• **Challenge**
Reproduce the records word for word, from the line containing "Select the ruler measure tool on map" up to and including the line containing "coord(746,331)", and leave the pictures out of your answer.

• **Provided records**
===

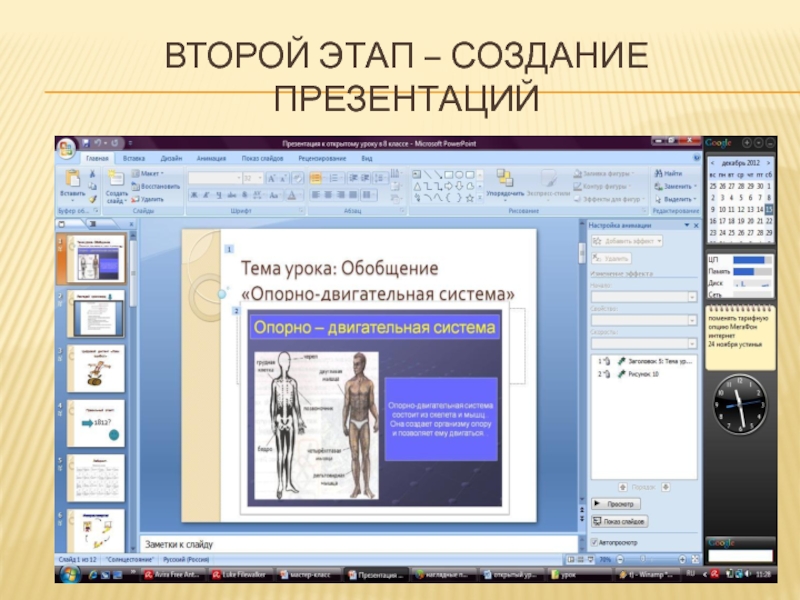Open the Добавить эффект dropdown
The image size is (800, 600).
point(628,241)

===

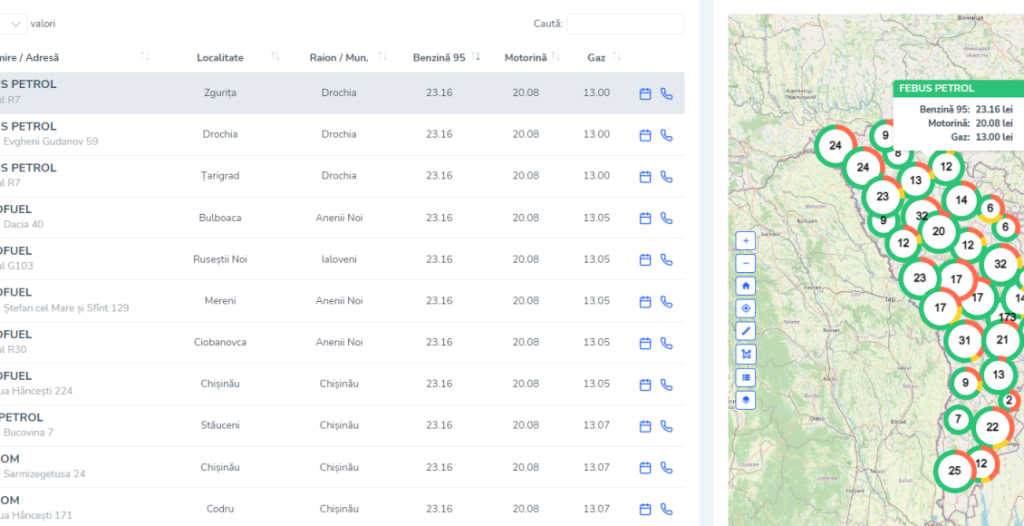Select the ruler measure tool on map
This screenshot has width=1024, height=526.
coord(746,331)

===

• **Solution to the problem**
Select the ruler measure tool on map
This screenshot has width=1024, height=526.
coord(746,331)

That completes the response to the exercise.